═════ DOCUMENT TEXT ═════

I was without excuse

By Elizabeth Prata

I was looking through an old travel journal I’d kept on my first big trip. I was a senior in high school, and the class was taking a trip to London. My parents gave me the trip as a graduation present.

I’d never flown before at the time (except a small Cessna a few feet off the ground in Provinceown) so the thought of flying through the night, at such a high altitude, over the ocean, I was very excited.

My travel journal captured my excitement: “Just completed takeoff. It was the most fantastic experience I ever had in my whole life! At first we were going slow and then fast and the next thing we knew we were over the lights of Boston. They were beautiful, like spider webs in the morning. In the next second we were over Provincetown and the next second I saw Nantucket.”

At that point we were at an altitude of 22,000 feet, the captain informed us, and our top altitude would be 33,000 feet. My next entry was a few hours later, when the sun began to peek over the horizon. We were flying east, so we were meeting the sun as we traveled over Nova Scotia, Canada, then the Atlantic, then Ireland.

“Beautiful. I’m watching one side of the world wake up while the other side is still sleeping. It’s all pink and blue, and the clouds are like cotton. The stewardess asked us to close our window shades, I’m not. I’m not going to miss this for all the gold on earth. This is God’s handiwork. I’m not turning down an offering from God.”

I remember the giddy feeling of having left earth and flying through realms I’d never been. Unhitched from the world, able to see above the clouds and into the heavens from a new perspective was startling to me and made a big impression. I’d written:

“I’ve decided that this is heaven. When I die I want to spend eternity here. Nothing but God could have made this. This is another world. The sun just came over the horizon. It’s too beautiful to describe.”

I’ve always loved geography, maps, locations, and boundaries like the sand-sea boundary, the 45th parallel, the equator. Edges of things. Being above the clouds and seeing in one glance the earth below and space above; the dark vs. light areas of the earth, and the stars above while the world wakes as not only fascinating to me but moving.

I know when the astronauts went into space they were moved also. I think we can’t help but be moved. The scripture says

The heavens tell of the glory of God; And their expanse declares the work of His hands. Day to day pours forth speech, And night to night reveals knowledge. (Psalm 19:1-2).

How can we look at the magnificence of the skies, moon, stars, and sun progressing across the skies in such an orderly march, each in its sparkling place, note the sunrise and sunset. I see that at age 17, even though having lived with a rabidly atheist father and a constantly seeking but never arriving at the knowledge of the truth mother, I could and did see God in the skies, as it poured forth speech. It’s obvious.

═════

STATED TASK A: Quote all of the records from the collection, line for line, omitting the pictures.
The records that follow have no connection to the essay.

═════ RAW DATA ═════

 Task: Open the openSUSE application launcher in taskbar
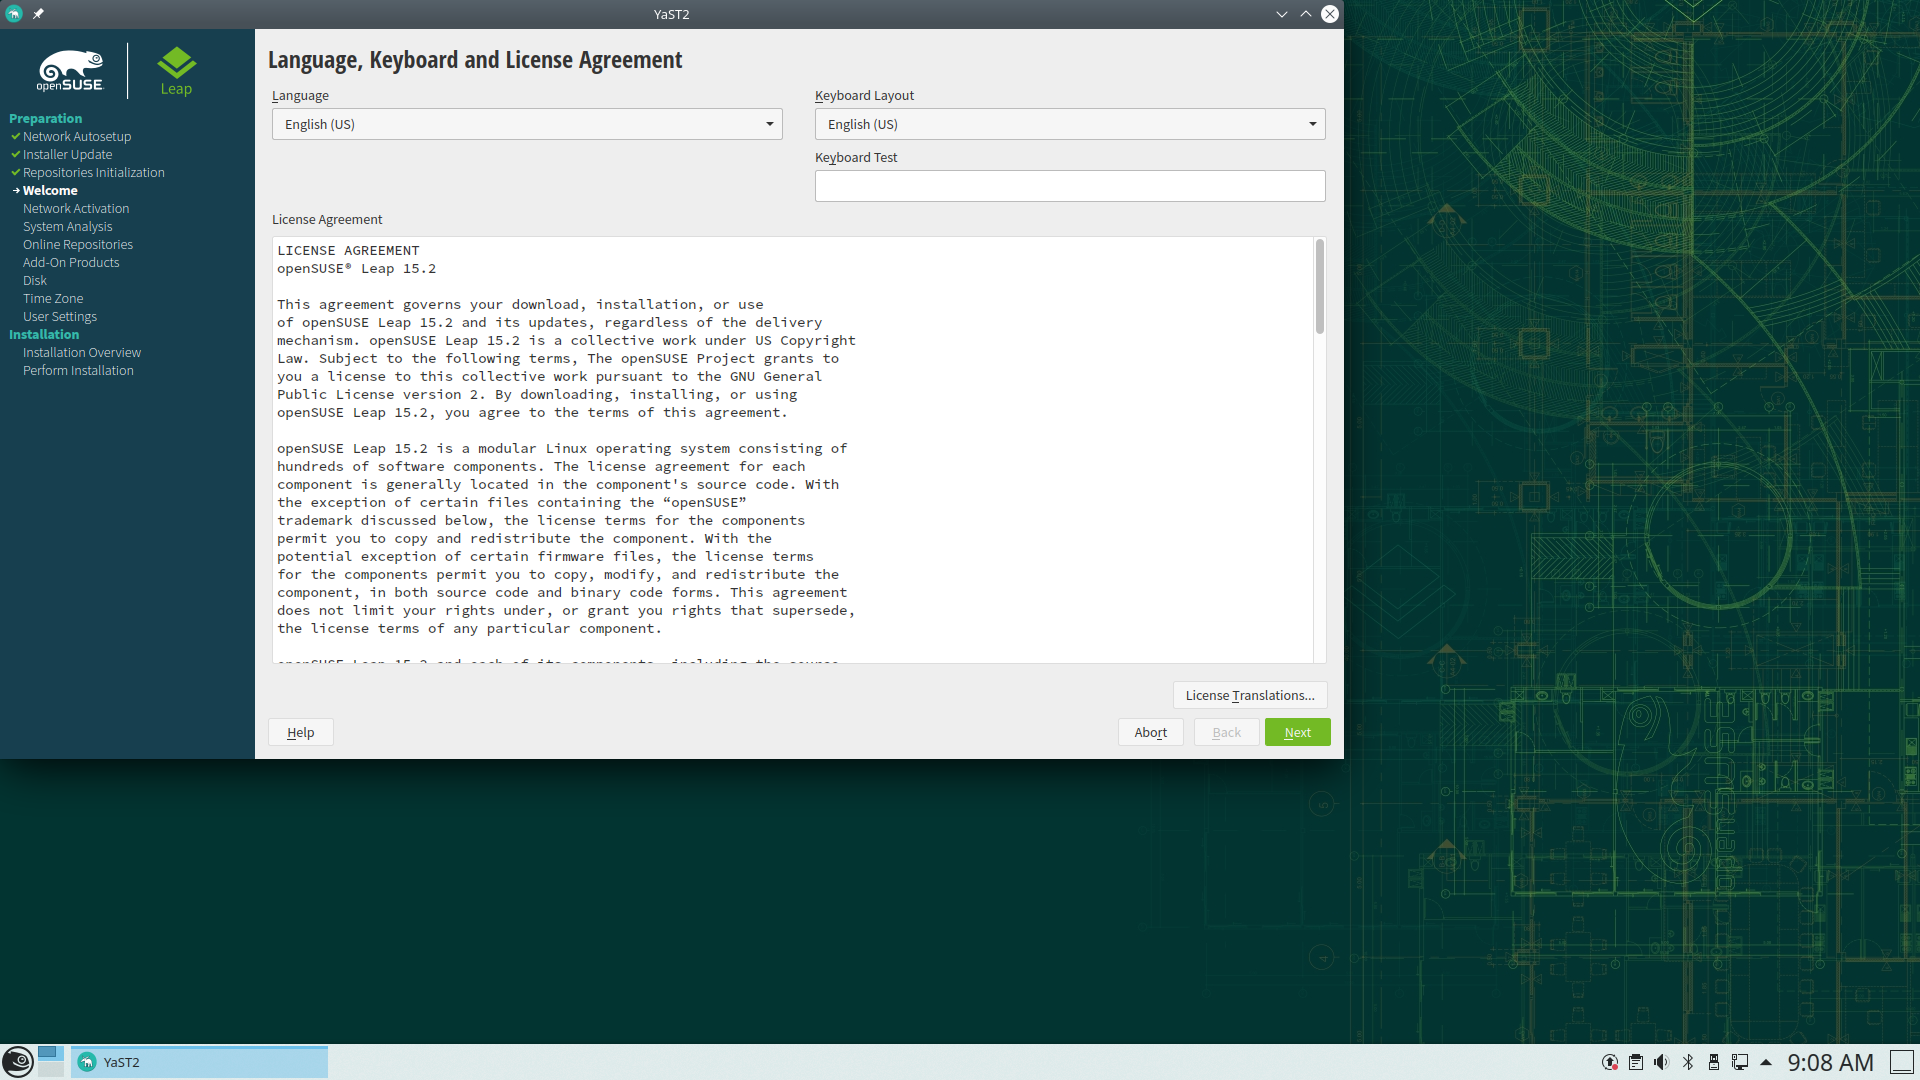[x=17, y=1062]
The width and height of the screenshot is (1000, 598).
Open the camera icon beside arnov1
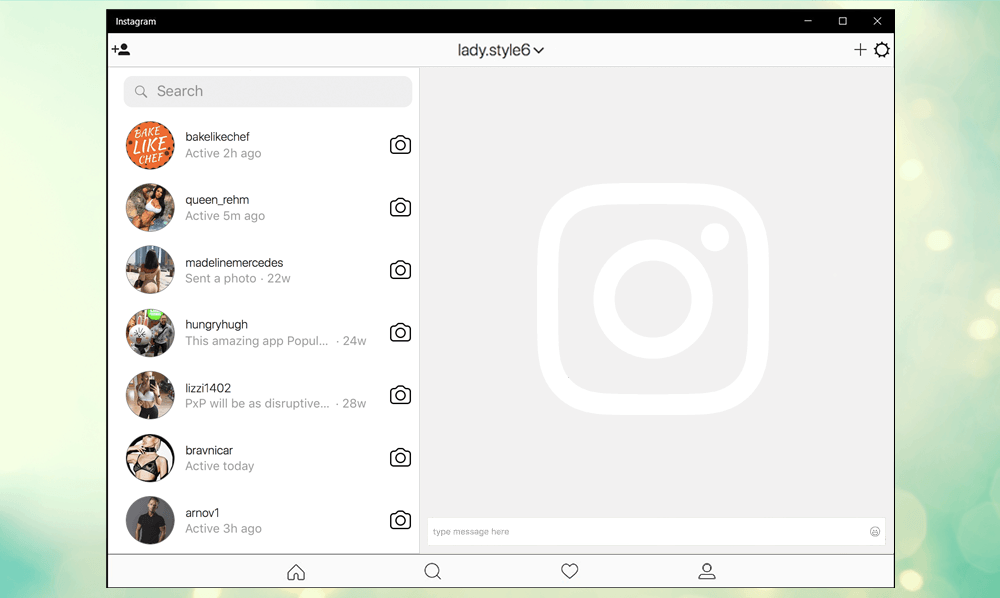click(400, 520)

═════

STATED TASK B: Print the stretch of the essay from "At that point" through "Atlantic, then Ireland.".

COMPLETE ANSWER A:
 Task: Open the openSUSE application launcher in taskbar
[x=17, y=1062]
The width and height of the screenshot is (1000, 598).
Open the camera icon beside arnov1
click(400, 520)

COMPLETE ANSWER B:
At that point we were at an altitude of 22,000 feet, the captain informed us, and our top altitude would be 33,000 feet. My next entry was a few hours later, when the sun began to peek over the horizon. We were flying east, so we were meeting the sun as we traveled over Nova Scotia, Canada, then the Atlantic, then Ireland.